Vehicle-to-Building charging is a fruit, like vehicle-to-grid (V2G), of large battery capacities developed for the electrical vehicles (EVs). Instead of buying and adding new batteries for storage, the already existing batteries in the owner’s electric vehicle can be utilized as storage. This way, a large additional investment will be avoided and existing investment better utilized. A number of vehicles are now available which can be utilized in this role.

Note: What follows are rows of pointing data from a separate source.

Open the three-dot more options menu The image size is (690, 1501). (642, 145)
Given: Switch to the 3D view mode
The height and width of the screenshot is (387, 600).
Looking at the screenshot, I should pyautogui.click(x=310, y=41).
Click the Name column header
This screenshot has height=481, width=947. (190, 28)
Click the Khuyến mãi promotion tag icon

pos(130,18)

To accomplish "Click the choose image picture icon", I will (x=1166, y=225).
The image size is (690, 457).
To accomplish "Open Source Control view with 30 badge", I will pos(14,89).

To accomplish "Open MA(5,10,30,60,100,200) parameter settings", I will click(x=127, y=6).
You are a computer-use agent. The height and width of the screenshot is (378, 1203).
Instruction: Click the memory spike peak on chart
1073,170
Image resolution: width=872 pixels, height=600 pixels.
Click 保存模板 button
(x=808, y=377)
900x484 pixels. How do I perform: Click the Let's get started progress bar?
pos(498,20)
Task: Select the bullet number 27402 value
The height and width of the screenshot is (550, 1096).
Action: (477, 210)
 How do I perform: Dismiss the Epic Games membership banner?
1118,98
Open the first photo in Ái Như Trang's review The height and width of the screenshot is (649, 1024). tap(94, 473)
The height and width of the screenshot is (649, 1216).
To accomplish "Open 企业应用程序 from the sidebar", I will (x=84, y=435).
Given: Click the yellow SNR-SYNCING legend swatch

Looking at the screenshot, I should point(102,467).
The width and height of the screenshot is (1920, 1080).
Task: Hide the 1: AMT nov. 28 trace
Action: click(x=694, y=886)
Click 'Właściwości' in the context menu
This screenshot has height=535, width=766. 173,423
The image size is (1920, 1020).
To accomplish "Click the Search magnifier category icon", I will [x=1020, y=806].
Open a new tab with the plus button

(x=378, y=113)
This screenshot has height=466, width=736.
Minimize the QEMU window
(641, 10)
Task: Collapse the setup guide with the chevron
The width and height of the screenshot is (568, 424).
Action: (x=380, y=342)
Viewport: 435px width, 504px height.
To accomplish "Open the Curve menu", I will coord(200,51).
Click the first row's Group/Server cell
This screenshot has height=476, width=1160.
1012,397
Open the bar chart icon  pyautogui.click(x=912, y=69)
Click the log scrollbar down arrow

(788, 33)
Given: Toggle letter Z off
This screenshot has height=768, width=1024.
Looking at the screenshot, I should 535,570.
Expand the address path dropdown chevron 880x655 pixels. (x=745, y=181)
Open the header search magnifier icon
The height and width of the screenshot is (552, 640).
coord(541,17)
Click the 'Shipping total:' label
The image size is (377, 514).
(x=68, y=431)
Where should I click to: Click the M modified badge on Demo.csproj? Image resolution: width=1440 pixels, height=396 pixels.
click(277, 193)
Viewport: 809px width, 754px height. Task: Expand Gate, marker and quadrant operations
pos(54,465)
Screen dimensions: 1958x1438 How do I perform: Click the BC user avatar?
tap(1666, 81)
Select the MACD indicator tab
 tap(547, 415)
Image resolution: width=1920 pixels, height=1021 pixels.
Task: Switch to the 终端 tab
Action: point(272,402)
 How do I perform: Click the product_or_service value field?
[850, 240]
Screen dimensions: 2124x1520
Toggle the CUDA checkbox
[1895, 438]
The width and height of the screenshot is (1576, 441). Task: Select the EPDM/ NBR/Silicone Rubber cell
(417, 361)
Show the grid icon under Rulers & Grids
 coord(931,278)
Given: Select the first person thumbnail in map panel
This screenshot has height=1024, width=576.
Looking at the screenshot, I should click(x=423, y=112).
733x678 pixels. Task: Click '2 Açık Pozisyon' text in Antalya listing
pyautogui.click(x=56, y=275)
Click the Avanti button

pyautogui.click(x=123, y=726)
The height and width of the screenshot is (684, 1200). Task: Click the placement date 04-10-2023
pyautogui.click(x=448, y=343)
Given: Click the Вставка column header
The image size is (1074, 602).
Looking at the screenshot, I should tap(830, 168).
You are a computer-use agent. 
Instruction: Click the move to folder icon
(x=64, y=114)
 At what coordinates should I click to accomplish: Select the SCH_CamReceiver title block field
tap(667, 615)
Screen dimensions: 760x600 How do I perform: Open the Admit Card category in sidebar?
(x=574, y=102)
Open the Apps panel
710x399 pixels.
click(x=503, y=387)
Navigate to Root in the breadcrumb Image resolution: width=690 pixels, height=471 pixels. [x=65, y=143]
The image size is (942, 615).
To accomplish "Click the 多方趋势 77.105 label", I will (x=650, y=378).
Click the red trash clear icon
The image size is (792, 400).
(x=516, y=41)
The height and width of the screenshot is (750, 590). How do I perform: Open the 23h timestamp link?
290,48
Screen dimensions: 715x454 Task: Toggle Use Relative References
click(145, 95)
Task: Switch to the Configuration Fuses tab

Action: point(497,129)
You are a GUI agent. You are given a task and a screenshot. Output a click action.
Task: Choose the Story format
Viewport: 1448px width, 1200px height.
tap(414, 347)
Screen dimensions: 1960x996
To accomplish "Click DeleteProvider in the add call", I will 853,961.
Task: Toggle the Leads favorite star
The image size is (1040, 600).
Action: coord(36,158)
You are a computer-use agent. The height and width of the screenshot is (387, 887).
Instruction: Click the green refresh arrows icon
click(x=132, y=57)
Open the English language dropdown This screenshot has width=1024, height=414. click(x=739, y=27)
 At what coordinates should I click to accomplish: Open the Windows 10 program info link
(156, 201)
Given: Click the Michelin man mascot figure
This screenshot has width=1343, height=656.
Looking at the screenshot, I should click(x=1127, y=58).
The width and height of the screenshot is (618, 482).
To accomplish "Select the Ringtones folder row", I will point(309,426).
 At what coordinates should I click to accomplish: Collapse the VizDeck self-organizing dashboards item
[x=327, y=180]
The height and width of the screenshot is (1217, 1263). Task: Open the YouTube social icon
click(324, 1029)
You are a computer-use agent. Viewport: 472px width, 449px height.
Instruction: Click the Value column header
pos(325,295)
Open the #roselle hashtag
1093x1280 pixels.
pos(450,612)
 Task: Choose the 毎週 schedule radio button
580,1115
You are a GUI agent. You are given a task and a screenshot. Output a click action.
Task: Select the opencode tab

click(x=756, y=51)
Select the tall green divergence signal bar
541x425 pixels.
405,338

Benefits of Vehicle-to-Building charging
Vehicle-to-building charging can be used in more than one beneficial ways:
- Extra Storage: EV batteries are large by design. Excess solar output during the day can be stored at no extra cost in the vehicle batteries. The power control system (PCS) will come with the vehicle, and will store 20 to 50 KWh by current standards. Nissan LEAF 2016 (Leading Environmentally-Friendly Affordable Family car) will store 30KWh. This stored energy can be utilized at night, and if any spare, can be sold during peak load hours.
- Emergency Backup: Electrical power stored in the vehicle batteries can be utilized to run a house in case of grid non availability. The 30 KWh stored in the Nissan LEAF model 2016 is considered sufficient to run an average Japanese home for over two days.
- Grid Load Balancing: One vehicle may not make much difference. But when thousands of vehicles are contributing they can make a noticeable difference. They can store energy at low load demand hours at cheap rates (valley filling), and feed that to respective homes or offices during peak hours. Thus they have reduced the peak load on the grid (peak shaving), and saved the owners of vehicles some money.
On the DC side, CHAdeMO (CHArge de MOve) Association‘s protocol for quick chargers is adopted globally for its great versatility, safety and reliability. On the AC side it is standard mains voltage according to national standards. For example, the Japanese LEAF offers 200 v, 3 wire, single phase AC to the building.